21 sierpnia 2013

Powtórka z rozrywki...

Przez pewną chwilę na blogu zrobiło się czerwono. Teraz, wbrew aurze za oknem, będzie słonecznie żółto :)
Zgodnie z nagłówkiem - dziś powtórka z rozrywki, czyli poprawiony, dopasowany model szortów z Burdy 7/2013, model 105, którego próbny model pokazywałam już TU :)








Szorty uszyte zostały z dość sztywnej bawełny, wyciągniętej z dna maminej szafy...

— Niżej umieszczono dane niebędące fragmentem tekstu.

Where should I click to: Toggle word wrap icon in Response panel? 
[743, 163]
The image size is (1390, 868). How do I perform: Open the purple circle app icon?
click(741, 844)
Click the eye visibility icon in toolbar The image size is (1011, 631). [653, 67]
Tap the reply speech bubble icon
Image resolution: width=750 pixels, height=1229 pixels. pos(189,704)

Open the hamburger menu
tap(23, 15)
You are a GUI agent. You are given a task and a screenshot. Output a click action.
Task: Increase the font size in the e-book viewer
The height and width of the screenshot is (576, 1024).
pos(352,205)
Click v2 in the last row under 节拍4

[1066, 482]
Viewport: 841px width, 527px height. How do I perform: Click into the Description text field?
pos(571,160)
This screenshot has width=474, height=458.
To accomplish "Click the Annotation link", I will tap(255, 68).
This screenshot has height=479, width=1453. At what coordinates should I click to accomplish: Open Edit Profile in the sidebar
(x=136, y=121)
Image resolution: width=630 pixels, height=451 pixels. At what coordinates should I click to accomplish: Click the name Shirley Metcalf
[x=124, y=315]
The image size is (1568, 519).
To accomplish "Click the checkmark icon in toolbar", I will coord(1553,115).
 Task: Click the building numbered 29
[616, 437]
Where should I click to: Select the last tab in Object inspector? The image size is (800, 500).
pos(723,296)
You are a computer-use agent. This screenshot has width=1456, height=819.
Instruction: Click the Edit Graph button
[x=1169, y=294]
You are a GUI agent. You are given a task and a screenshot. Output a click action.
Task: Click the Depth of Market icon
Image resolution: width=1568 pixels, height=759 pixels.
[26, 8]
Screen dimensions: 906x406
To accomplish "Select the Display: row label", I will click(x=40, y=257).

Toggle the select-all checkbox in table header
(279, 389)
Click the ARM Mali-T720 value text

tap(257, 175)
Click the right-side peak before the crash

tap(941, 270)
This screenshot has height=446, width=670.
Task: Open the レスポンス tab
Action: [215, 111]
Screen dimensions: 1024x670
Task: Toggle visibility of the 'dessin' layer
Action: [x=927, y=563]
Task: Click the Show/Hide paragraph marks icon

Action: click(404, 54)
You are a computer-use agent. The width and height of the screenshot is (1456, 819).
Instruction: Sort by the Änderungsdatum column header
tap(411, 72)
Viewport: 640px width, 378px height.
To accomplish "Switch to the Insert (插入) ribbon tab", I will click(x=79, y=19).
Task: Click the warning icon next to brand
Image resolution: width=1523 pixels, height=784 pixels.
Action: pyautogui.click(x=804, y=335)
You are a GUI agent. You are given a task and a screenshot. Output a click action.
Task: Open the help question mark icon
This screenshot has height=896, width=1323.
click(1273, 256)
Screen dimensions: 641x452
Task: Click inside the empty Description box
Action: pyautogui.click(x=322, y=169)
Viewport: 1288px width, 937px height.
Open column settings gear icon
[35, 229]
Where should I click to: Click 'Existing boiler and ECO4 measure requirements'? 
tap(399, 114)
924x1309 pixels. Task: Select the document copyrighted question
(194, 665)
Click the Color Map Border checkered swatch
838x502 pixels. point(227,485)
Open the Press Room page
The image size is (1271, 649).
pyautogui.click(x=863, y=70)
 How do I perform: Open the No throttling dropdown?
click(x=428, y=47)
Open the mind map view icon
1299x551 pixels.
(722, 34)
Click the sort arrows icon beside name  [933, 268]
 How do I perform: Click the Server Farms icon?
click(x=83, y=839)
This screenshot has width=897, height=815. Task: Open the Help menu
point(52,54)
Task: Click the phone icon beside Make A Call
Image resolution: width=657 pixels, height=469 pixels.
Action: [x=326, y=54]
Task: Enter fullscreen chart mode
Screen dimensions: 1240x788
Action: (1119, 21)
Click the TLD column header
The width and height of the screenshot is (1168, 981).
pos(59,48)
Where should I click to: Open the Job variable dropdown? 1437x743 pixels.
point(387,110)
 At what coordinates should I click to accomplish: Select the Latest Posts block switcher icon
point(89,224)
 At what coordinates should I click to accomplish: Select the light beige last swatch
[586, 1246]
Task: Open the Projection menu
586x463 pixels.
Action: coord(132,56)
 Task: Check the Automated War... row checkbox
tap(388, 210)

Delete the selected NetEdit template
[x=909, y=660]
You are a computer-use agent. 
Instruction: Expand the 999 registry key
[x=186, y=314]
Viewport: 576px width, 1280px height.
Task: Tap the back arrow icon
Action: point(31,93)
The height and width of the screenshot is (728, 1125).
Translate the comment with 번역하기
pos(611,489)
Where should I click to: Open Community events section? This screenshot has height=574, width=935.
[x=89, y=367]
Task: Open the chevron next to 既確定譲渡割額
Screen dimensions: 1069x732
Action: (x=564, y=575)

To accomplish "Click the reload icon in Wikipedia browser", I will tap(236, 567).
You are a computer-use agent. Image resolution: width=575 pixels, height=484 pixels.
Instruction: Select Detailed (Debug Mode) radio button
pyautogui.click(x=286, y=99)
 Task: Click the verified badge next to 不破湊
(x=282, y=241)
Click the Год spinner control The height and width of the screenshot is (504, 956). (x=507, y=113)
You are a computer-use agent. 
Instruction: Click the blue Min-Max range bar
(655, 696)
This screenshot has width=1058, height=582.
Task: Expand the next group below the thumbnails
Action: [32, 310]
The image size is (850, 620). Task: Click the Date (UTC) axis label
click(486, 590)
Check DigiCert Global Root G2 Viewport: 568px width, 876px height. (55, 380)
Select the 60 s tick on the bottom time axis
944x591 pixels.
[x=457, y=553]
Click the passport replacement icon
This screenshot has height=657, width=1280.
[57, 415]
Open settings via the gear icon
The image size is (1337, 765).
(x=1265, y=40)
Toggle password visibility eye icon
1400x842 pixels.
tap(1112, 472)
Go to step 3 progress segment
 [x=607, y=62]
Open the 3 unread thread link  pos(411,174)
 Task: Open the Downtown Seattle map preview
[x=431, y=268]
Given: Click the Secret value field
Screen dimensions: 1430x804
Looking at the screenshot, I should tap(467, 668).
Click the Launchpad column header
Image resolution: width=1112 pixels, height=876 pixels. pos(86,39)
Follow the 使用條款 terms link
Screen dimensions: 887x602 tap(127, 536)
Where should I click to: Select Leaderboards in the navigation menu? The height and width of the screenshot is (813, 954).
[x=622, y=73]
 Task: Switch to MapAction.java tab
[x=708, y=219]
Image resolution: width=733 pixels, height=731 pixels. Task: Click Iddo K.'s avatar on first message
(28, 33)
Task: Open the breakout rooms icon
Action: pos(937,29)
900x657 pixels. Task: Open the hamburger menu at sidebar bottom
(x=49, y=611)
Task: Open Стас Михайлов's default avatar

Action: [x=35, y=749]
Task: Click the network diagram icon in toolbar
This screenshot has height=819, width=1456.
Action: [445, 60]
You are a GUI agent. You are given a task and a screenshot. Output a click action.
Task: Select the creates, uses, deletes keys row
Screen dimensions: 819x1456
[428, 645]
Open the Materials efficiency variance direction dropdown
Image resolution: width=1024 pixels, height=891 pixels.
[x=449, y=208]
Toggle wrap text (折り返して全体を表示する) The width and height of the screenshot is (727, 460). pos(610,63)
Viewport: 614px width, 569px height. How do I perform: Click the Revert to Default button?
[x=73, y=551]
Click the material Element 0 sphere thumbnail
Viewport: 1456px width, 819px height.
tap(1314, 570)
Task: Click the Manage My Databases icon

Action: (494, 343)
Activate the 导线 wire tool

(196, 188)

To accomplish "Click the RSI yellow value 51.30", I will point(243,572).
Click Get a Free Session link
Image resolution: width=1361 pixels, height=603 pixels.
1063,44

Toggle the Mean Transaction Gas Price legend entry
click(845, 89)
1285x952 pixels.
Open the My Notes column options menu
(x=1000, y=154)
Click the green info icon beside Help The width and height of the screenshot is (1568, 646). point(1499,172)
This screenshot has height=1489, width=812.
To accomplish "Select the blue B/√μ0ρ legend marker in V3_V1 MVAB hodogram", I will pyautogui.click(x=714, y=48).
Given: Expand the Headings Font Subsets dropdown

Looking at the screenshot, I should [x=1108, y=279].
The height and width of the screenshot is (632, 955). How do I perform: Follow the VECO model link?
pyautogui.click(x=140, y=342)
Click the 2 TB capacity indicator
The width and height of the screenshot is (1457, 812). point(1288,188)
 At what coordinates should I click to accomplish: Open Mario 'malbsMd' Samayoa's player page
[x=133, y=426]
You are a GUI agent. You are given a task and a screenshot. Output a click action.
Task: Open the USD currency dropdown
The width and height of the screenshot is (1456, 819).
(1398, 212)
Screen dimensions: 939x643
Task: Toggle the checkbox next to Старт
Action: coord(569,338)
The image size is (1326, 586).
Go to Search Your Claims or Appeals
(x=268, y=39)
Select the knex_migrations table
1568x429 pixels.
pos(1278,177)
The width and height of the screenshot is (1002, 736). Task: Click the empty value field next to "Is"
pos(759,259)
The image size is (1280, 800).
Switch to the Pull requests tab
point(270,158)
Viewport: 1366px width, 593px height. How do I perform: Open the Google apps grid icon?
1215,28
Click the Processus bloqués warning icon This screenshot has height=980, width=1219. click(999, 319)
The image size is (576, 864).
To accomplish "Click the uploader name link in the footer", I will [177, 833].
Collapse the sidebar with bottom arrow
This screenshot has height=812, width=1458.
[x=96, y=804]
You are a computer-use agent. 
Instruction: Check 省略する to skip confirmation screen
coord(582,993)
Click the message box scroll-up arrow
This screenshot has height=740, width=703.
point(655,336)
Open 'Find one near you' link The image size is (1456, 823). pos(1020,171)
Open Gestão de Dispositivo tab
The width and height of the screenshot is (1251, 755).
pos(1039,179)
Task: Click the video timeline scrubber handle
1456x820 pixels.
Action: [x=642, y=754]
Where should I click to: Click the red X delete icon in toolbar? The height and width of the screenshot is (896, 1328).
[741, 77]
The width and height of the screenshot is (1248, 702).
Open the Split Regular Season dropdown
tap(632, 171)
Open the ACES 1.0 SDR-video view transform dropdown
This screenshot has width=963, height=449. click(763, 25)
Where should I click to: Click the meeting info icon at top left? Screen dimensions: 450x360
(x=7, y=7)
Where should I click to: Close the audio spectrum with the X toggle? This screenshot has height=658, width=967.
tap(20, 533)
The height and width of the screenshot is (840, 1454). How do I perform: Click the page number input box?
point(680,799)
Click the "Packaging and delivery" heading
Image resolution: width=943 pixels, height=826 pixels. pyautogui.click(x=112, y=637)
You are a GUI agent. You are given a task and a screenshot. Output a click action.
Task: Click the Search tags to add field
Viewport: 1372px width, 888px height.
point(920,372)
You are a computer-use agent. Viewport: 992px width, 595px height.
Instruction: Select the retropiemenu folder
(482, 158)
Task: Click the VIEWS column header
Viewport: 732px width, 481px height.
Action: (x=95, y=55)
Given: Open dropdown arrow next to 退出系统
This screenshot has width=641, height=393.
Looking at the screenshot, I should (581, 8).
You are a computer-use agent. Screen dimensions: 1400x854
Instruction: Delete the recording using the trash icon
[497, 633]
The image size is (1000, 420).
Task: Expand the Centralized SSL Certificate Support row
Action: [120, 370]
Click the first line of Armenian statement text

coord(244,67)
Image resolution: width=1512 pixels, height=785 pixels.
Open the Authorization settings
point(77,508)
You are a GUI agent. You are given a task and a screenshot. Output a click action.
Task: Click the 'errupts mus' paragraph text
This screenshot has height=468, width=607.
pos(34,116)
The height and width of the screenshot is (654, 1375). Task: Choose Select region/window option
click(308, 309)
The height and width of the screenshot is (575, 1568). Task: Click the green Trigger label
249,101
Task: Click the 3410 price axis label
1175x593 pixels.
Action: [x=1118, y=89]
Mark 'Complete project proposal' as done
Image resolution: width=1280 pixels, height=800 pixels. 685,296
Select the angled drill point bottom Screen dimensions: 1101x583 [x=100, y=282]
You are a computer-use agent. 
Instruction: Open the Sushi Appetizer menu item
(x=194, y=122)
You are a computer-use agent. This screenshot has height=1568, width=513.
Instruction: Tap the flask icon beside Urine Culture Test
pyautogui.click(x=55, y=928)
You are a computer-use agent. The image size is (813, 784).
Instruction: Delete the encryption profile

Czy z efektu jestem zadowolona..? Sama nie wiem... bo niby ze wszystkimi niedociągnięciami udało mi się jako tako poradzić, ale z długością tylnych nogawek niestety nie potrafiłam nic zrobić. Macie pomysł, jak je wydłużyć? Może po prostu zrobić węższe mankiety lub wydłużyć formę...? Co radzicie, żeby następnym razem wyszło idealnie..?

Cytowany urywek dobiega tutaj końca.